** Records supplied **

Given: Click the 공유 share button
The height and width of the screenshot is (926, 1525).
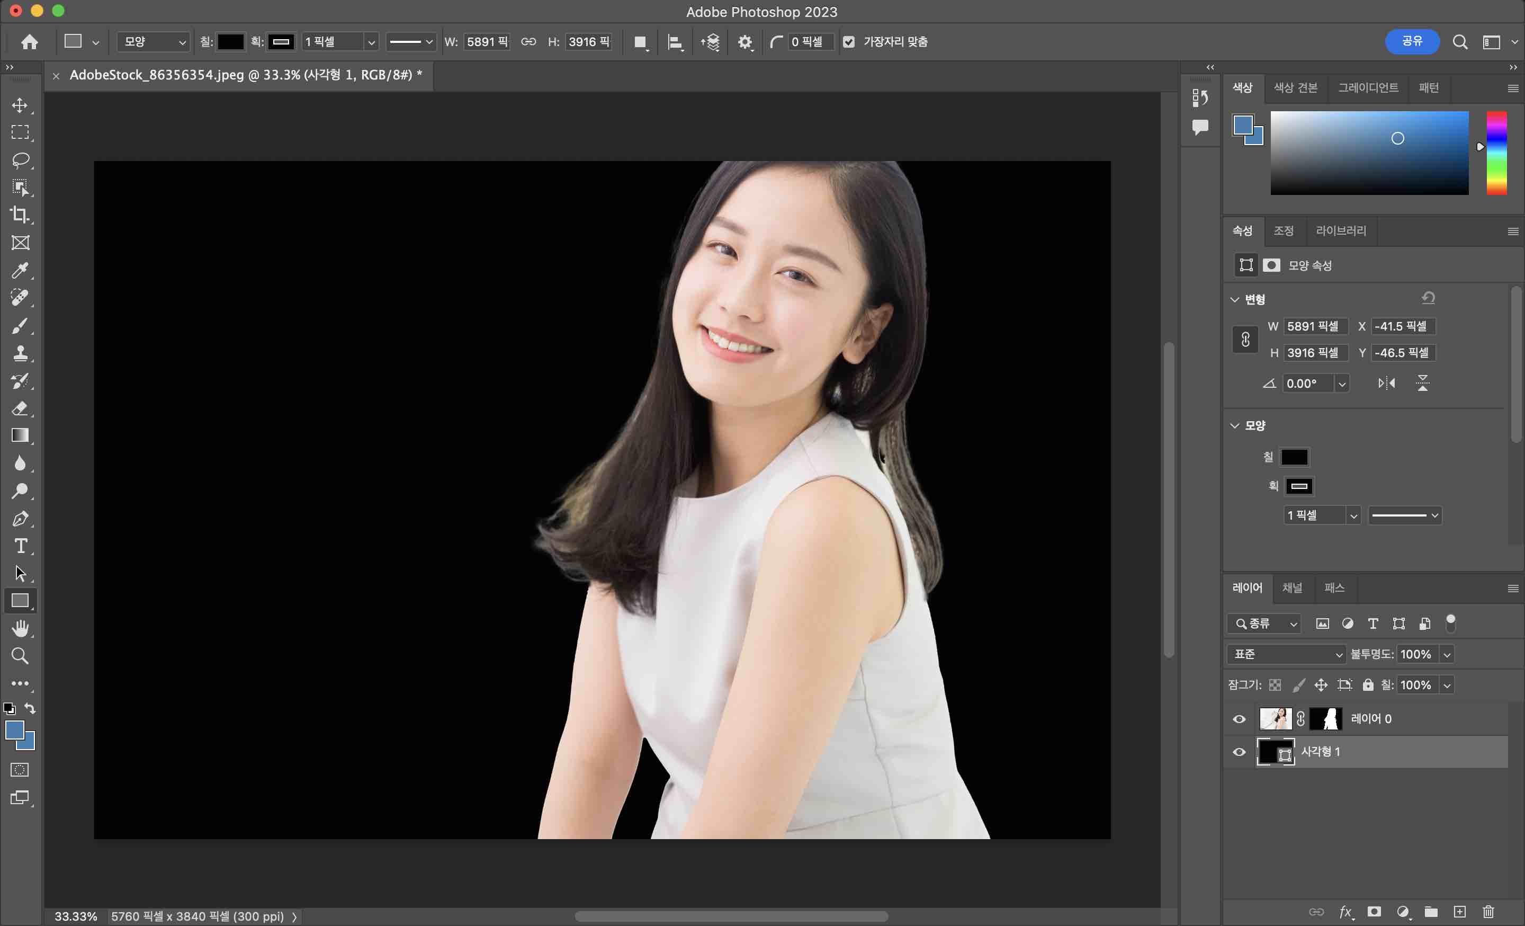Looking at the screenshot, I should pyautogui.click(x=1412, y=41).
--
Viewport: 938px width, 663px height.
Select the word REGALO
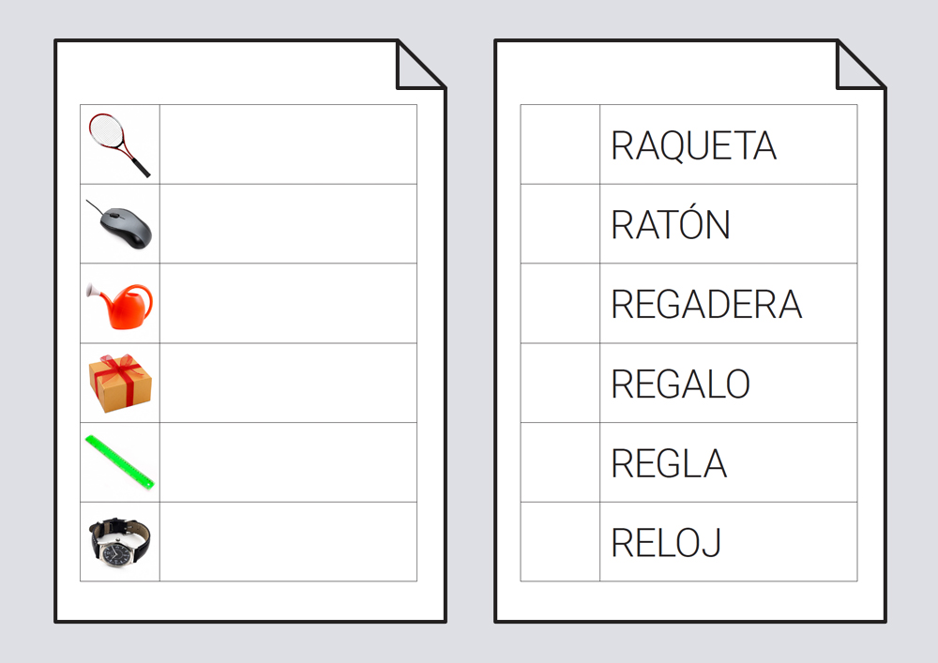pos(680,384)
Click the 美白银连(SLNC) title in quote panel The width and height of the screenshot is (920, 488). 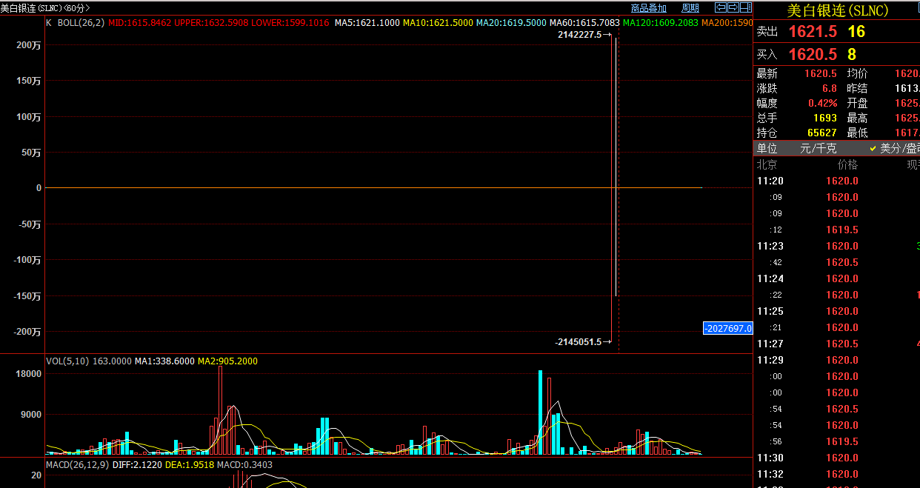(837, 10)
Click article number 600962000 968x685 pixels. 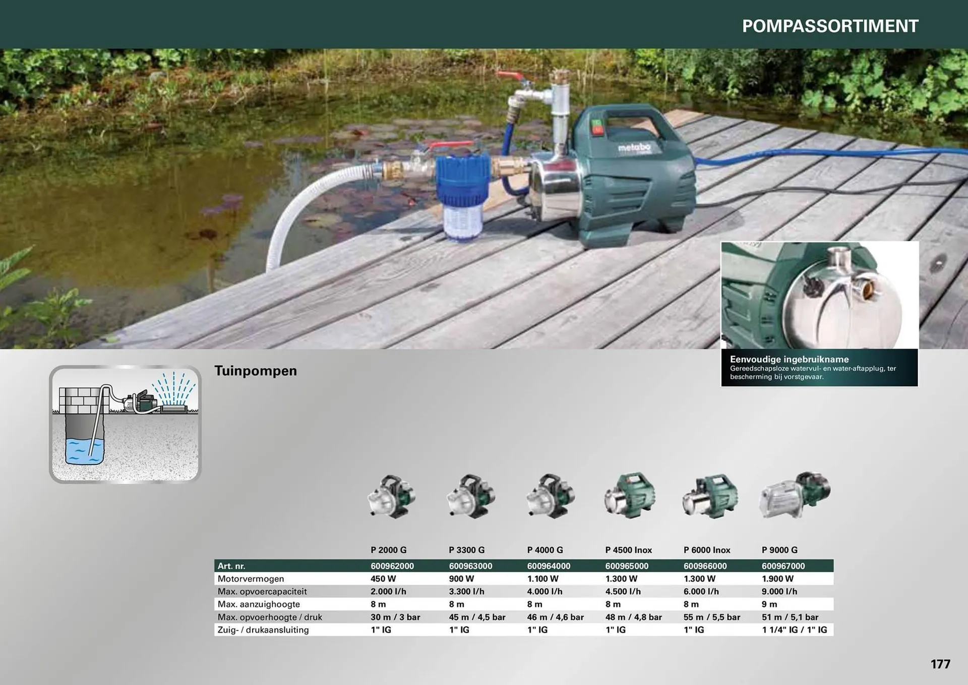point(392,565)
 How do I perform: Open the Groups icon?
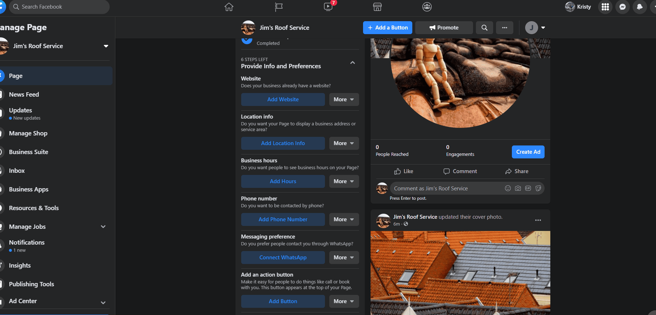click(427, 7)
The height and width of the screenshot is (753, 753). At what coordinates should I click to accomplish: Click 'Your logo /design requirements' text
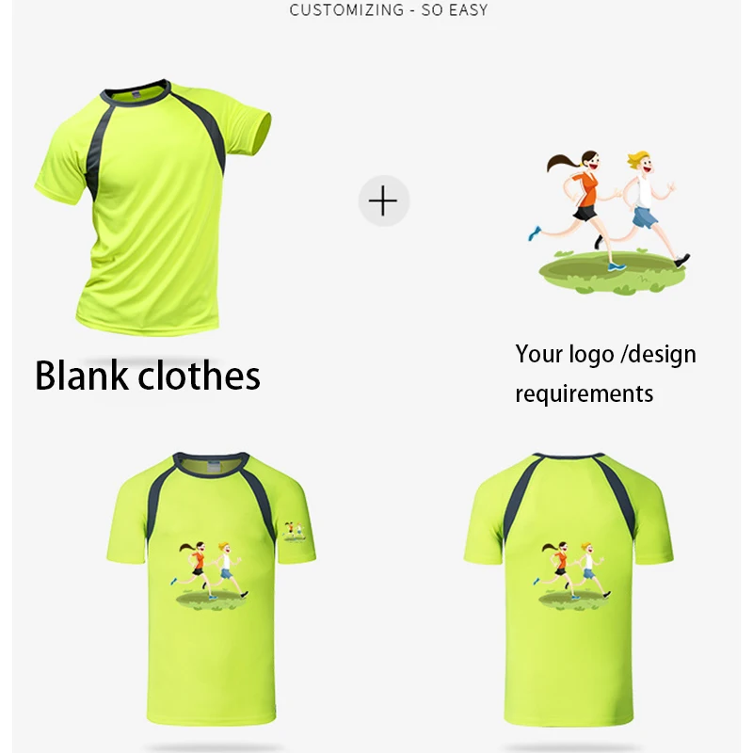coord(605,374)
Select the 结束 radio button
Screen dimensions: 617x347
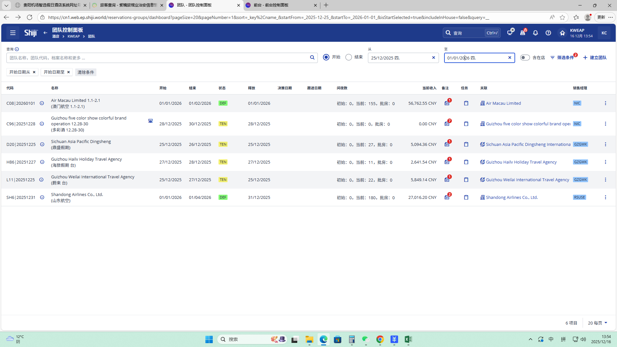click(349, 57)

** Set task **
In the stretch of material from the line containing "Given: Click the 공유 share button" through the line containing "Looking at the", swap "share button" for "share icon" and change nothing else. Omit the pictures from your answer.

** Solution to this task **
Given: Click the 공유 share icon
The height and width of the screenshot is (926, 1525).
Looking at the screenshot, I should pyautogui.click(x=1412, y=41).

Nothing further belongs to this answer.